Data records section start

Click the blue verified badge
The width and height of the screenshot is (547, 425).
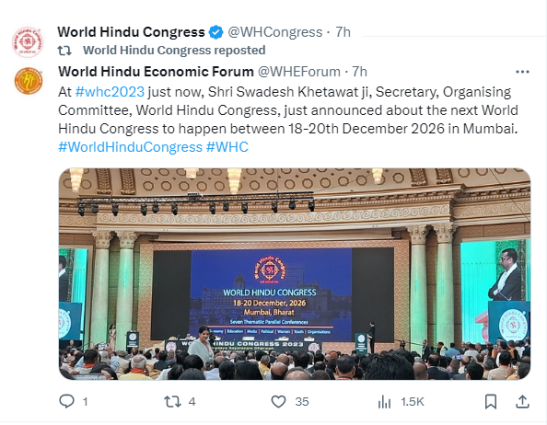coord(216,32)
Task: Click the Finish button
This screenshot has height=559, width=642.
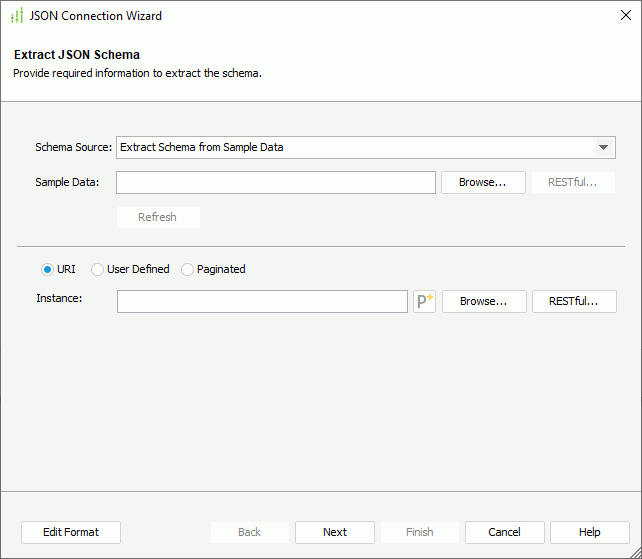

Data records section end

## [Action item]
Set down word for word, from the line that contains "Task: Click the Finish button" to the end of the listing above, every line and no picture.

## [Response to the task]
Task: Click the Finish button
This screenshot has height=559, width=642.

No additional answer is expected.